Многие годы спустя, уже обосновавшись в Нью-Йорке и избрав его объектом своих съемок, он познакомился с историей ярмарки 1939 года. Война разразилась, когда она была в самом разгаре. Одна за другой страны, чьи павильоны стояли вдоль главной аллеи, оказывались оккупированными или вообще прекращали свое существование. А «Трайлон» и «Перисфера», эти символы прогресса, в конце концов были превращены в металлолом и переплавлены в пушки. Вопреки здравому смыслу этот факт вызывал в нем смутное удовлетворение, которое имело какое-то отношение к ярости его матери. Стрикланд умел обнаруживать и фиксировать свои подсознательные реакции, но не слишком высоко их ценил. В них было не больше смысла, чем в чьих-то других, просто, в отличие от большинства, он не испытывал соблазна отрицать их. Двое собственное дерьмо, – думал он, – и тут никуда не деться, разве что попробовать извлечь из него пользу».

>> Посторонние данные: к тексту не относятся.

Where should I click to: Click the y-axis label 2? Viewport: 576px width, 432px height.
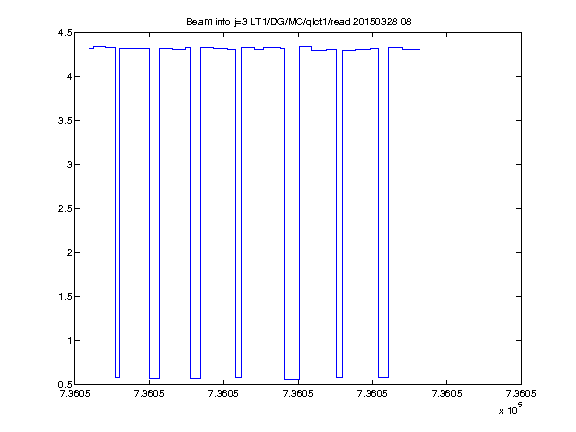pyautogui.click(x=69, y=252)
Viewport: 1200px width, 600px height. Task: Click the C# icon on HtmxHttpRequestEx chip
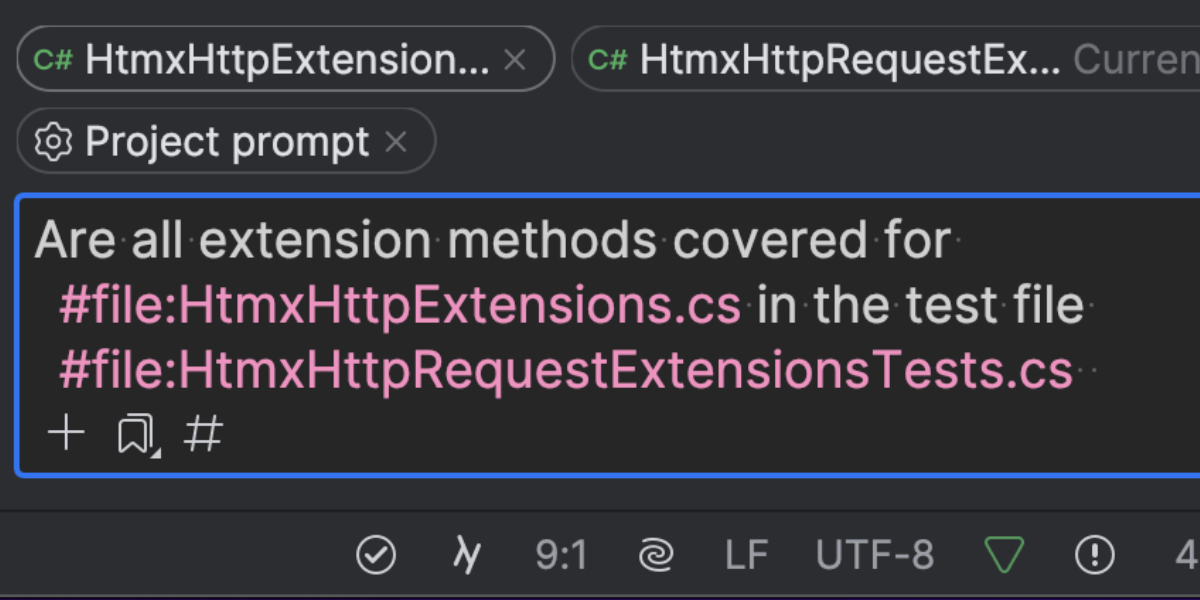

Его такси – это разнесенный в клочья мир ярмарки 1964-го. Хромированная отделка ободрана до последнего дюйма. Обшивка лохмотьями болтается вокруг стоек. Тут постарался Вьетнам. Очевидно, ярмаркам не везет – ни в жизни, ни в бизнесе.

«Когда-нибудь, – подумал он, – я сделаю фильм о ярмарках и призраках, оставшихся после них. Как заиграют эти старые фотографии с ярмарок, которые он ни разу еще не пускал в ход, да и звучавшая тогда музыка веселит душу. Никто не сможет обвинить его в том, что он повторяется. Когда такси прибыло к зданию финской авиакомпании, он все еще был погружен в эти раздумья.

Ступив в зону регистрации первого класса, он почувствовал, что ему не хочется расставаться с мечтами о фильме, так непохожем на другие. Те, которые еще не созданы, всегда видятся такими светлыми. Но в душе он чувствовал, что этого фильма никогда не будет, что ему не придется показать старые ярмарки или идущего на нерест лосося, погибающие тропические леса, или пиктограммы Охибуэя, или что-либо другое из того, что заслуживало внимания и иногда занимало его мысли. На самом деле Стрикланда больше всего на свете интересовало человеческое существо. Люди были главным объектом его внимания. И ничто иное.